Applicability of Evaluation Tests to Real-World Problems
52:19 - 59:56
- The speaker discusses the applicability of tasks and metrics in a benchmark to real-world problems. They question whether relying on a benchmark or creating custom benchmarks is more suitable for solving real problems. The speaker reflects on the level of general purpose that is appropriate for evaluating models and mentions the coverage problem. They argue that the tests they come up with are relevant for real-world use, but acknowledge the need for better coverage. The speaker highlights conversations with healthcare professionals and emphasizes that domain-specific concerns may not be covered by general purpose evaluations. They mention harm as a specific concern in healthcare and education, which requires evaluation mechanisms tailored to those contexts. The speaker expresses optimism about building a large suite of evaluation tests and being able to select subsets relevant to specific domains or contexts. They suggest exploring personalization and specialization of tests based on individual values and how people interact with technology.

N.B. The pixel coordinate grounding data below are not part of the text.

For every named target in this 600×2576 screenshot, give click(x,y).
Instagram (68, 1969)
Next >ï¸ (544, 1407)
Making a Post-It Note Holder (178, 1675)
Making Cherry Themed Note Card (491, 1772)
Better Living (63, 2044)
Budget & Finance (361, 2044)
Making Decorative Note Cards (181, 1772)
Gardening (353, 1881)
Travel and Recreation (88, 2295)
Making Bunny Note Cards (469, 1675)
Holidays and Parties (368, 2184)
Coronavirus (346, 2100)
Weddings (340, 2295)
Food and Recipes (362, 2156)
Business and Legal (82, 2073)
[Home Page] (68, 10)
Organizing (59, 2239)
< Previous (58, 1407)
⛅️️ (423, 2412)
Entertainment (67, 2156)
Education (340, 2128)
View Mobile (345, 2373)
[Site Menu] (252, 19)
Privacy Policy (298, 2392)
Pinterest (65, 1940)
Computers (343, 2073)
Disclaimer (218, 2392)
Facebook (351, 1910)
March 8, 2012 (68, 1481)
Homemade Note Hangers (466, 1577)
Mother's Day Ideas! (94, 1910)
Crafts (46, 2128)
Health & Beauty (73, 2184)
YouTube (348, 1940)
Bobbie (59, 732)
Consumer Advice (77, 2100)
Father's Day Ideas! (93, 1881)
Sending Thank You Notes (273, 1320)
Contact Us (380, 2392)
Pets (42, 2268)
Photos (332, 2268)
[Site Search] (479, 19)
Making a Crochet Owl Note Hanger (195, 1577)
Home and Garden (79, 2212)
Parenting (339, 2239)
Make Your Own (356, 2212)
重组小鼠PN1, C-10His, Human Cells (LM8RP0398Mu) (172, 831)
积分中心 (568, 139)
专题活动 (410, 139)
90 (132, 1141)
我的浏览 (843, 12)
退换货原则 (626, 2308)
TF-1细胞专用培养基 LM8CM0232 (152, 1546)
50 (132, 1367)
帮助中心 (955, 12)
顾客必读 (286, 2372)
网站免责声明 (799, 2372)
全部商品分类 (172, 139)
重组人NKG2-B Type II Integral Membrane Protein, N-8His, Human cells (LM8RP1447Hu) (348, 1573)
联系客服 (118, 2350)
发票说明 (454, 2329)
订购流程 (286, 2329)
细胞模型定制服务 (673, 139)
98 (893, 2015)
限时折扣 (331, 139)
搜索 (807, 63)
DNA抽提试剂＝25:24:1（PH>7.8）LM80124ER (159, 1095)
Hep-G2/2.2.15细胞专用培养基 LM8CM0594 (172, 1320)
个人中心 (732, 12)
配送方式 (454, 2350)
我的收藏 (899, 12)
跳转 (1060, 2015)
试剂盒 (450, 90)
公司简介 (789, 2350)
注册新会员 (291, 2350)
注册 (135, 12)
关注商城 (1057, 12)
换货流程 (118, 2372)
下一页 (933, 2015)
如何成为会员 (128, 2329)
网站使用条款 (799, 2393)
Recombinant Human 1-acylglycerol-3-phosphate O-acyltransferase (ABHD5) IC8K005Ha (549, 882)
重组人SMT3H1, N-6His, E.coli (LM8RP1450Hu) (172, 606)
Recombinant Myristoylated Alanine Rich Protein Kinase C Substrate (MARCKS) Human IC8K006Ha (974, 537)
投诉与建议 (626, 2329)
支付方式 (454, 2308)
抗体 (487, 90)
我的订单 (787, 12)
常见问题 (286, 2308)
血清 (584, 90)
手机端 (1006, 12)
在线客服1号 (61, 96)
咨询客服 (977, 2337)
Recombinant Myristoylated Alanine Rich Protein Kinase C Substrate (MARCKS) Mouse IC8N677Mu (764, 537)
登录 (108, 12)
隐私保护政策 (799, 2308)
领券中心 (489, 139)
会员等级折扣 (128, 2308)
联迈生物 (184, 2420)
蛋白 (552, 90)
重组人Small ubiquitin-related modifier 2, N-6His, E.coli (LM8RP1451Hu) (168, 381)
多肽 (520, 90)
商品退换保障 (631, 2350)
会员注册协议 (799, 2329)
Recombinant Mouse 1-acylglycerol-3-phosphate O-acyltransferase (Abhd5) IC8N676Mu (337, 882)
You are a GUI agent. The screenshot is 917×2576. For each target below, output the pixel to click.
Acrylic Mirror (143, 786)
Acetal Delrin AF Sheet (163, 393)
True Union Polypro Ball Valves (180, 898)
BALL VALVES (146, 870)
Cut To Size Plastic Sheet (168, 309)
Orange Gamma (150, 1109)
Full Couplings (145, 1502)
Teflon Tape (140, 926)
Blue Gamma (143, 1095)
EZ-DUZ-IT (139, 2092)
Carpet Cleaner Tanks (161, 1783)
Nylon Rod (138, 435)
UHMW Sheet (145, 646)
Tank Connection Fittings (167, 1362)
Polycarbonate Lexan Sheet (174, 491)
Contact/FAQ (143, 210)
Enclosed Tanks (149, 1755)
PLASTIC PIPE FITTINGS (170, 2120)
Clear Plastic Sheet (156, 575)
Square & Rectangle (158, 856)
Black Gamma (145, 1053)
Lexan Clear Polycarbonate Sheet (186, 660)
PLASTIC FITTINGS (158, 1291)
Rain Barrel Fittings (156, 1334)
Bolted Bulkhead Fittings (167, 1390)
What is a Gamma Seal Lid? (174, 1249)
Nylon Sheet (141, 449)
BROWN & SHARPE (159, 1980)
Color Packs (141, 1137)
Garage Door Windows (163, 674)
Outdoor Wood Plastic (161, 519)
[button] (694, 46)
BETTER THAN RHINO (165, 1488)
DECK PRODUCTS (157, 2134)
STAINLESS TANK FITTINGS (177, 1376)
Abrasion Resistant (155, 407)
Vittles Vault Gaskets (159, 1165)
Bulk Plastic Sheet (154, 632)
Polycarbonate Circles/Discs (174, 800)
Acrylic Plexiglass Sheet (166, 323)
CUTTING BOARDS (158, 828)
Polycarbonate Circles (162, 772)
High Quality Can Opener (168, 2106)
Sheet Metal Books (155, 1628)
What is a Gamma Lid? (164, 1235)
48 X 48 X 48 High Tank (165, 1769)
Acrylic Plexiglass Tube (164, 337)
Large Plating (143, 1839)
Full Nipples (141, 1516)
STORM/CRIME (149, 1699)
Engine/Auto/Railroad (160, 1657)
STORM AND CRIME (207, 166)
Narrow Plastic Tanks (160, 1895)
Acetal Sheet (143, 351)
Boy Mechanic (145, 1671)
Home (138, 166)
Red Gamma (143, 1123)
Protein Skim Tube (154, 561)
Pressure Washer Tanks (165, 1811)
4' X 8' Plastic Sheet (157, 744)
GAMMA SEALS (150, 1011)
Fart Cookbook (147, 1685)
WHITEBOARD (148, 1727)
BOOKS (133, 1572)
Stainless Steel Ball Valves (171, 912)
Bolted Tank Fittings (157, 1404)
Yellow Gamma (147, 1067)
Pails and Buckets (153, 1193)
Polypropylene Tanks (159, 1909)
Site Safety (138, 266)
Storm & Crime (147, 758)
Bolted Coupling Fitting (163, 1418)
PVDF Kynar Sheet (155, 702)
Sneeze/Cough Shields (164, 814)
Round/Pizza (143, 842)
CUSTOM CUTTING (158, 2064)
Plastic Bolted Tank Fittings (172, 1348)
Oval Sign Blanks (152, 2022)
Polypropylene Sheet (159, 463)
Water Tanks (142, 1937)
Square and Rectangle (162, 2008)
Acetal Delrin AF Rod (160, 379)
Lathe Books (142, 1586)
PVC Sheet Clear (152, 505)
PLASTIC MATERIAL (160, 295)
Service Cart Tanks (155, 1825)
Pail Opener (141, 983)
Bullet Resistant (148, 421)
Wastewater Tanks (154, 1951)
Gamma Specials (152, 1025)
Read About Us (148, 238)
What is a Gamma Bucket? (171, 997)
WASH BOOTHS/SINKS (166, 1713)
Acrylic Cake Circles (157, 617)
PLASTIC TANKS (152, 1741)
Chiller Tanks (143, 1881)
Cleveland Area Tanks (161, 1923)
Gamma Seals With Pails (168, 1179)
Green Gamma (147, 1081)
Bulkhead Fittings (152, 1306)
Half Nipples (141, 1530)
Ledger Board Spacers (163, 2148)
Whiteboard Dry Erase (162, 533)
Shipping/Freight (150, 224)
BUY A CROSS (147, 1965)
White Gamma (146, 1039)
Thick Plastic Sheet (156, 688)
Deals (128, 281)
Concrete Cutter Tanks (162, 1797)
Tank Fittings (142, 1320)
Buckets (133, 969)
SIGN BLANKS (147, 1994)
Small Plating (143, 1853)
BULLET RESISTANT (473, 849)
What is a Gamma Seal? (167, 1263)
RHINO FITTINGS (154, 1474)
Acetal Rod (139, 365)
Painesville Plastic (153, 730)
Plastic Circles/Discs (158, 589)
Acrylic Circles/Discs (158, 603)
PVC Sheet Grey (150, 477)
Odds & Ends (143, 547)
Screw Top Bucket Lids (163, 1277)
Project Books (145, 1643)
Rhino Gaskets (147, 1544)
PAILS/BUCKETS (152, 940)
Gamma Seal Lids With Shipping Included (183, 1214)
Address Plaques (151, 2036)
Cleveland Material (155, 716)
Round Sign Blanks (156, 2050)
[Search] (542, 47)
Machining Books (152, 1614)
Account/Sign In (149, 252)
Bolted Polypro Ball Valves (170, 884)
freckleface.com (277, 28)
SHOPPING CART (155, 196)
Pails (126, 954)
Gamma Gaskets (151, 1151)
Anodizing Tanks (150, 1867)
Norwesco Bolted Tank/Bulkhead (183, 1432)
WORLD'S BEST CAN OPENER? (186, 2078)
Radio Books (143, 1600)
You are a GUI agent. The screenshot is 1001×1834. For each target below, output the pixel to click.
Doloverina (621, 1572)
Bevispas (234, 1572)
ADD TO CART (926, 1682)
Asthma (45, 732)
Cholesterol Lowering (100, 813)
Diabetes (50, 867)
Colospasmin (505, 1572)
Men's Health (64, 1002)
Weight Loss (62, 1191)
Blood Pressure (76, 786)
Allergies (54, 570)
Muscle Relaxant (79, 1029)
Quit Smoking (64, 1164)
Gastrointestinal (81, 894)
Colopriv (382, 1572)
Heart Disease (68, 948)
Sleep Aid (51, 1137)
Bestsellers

Building Relevant Evaluation Tests
59:37 - 1:04:56
- The speaker believes that tests are being built for practice, but there is still a gap in understanding what practice means and how to build relevant tests. The speaker is hopeful that evaluation suites can be extendable and scalable. There is a question about whether the same metrics approach can be applied to different architectures, such as bare LLM versus retrieval augmented scenario. LLMs are considered systems rather than just models because they often have additional components like tool use. It is suggested that separate evaluations of tools could be interesting, allowing for mixing and matching. Evaluations of rag tools can be done independently using existing evaluations of embedding quality. Decoding trust and similar evaluations only focus on input and output from the test's point of view, which may lead to coverage gaps. Understanding training data and data contamination are meaningful gaps in evaluation and testing. There is a concern about models being trained on the test data, which creates incentives for biased results. Examining weights in black box evaluations can provide insights into system behavior, but caveats apply due to lack of transparency in training methods.